** Records provided **
=-=-=-=-=

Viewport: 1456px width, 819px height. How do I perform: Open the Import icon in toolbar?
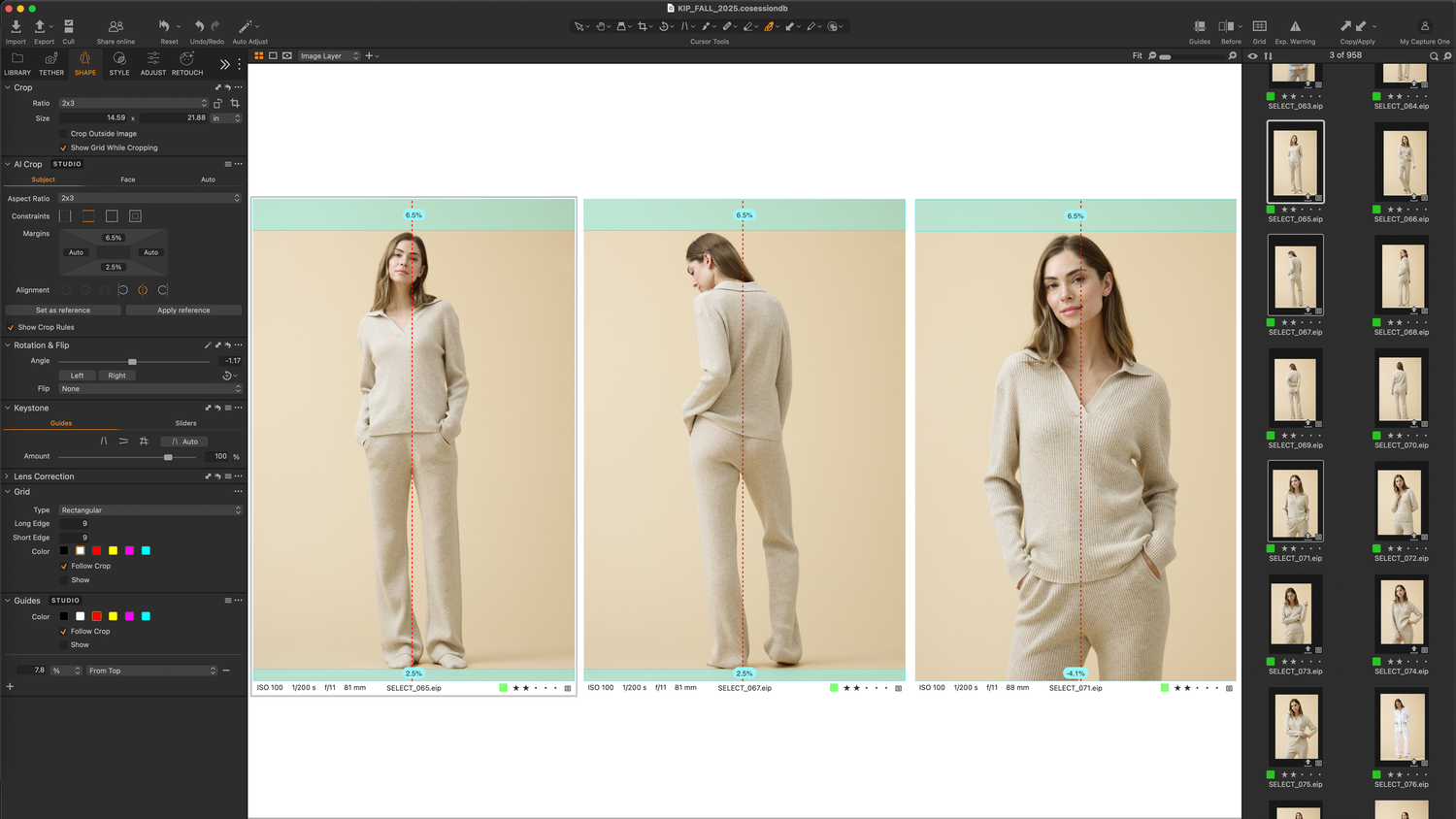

=-=-=-=-=

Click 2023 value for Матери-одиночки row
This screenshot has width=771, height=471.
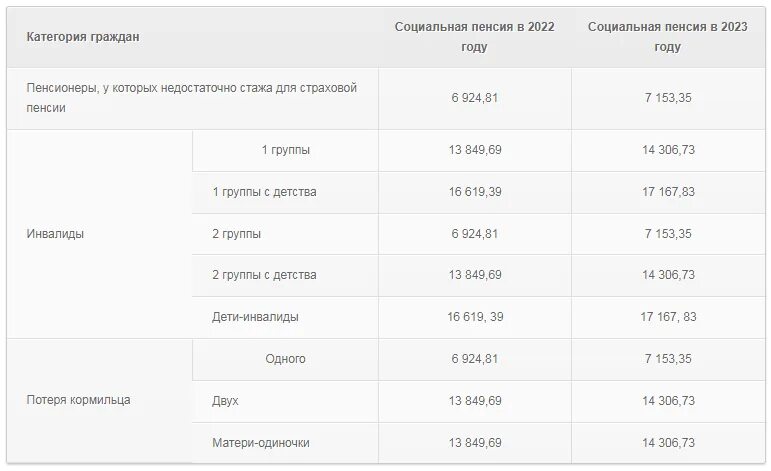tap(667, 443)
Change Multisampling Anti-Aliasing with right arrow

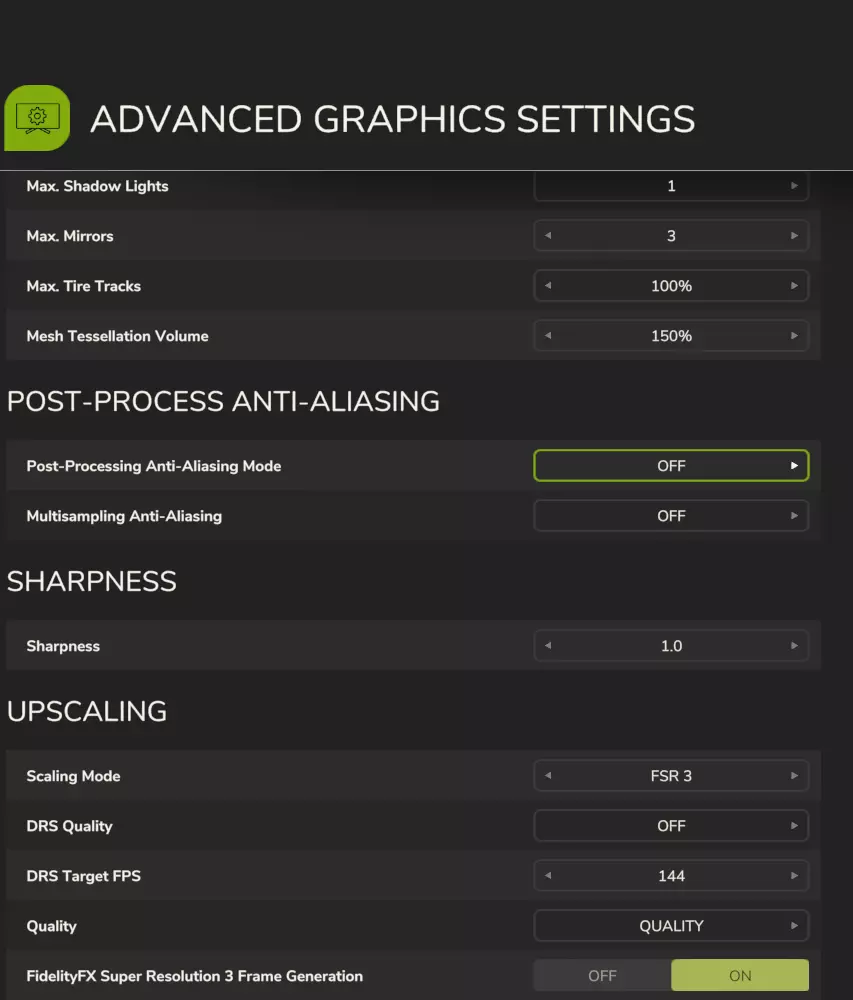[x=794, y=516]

=-=-=-=-=

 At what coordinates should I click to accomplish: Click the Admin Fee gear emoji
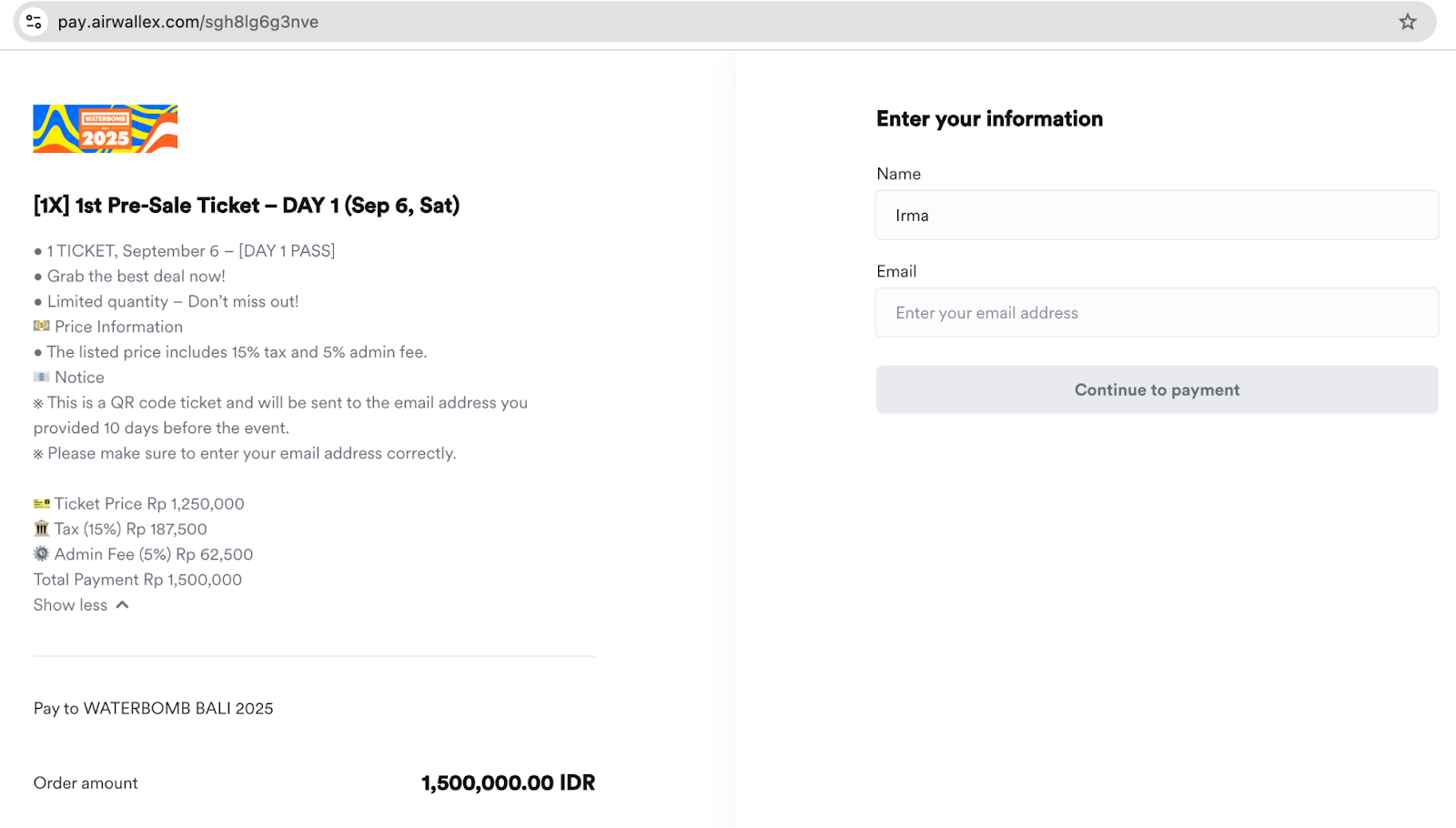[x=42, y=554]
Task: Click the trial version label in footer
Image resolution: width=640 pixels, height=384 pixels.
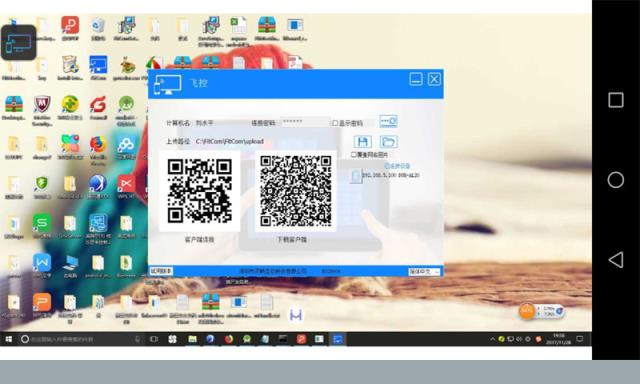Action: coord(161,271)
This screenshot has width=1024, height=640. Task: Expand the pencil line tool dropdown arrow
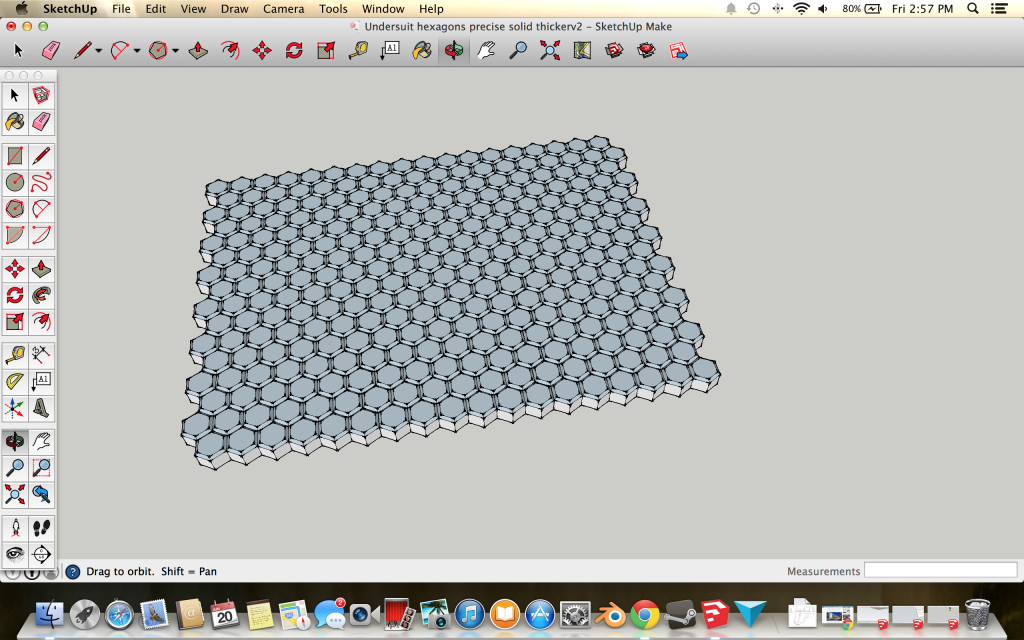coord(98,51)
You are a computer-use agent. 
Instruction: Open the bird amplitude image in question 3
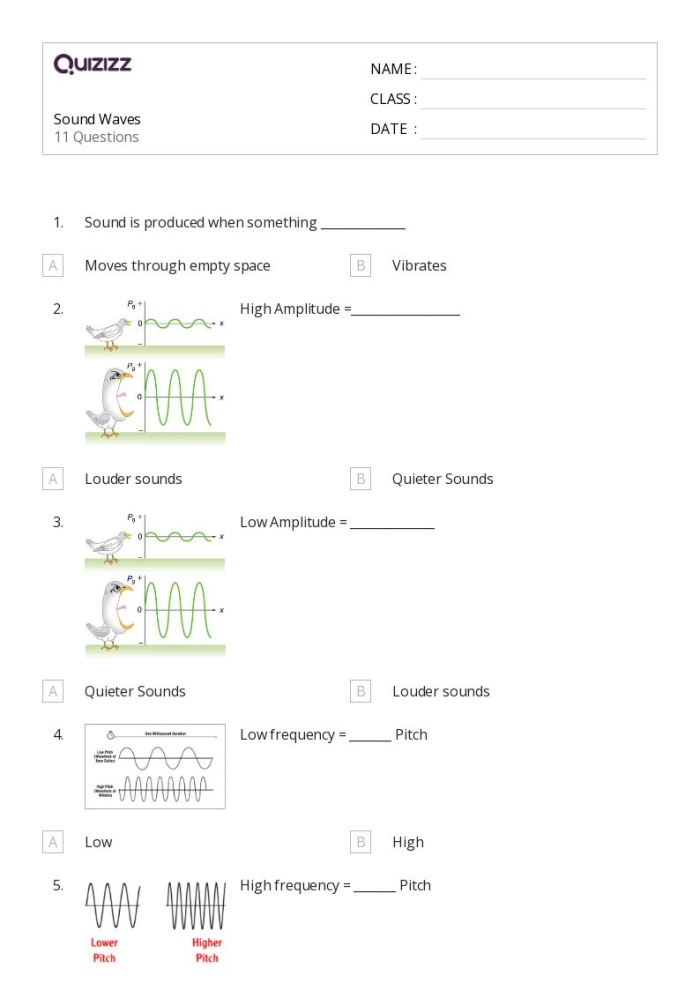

=-=-=-=-=

** What is being asked **
Show all lines above containing "Open".

** Solution for this problem **
Viewport: 1456px width, 819px height. How do I perform: Open the Import icon in toolbar?
Instruction: Open the bird amplitude image in question 3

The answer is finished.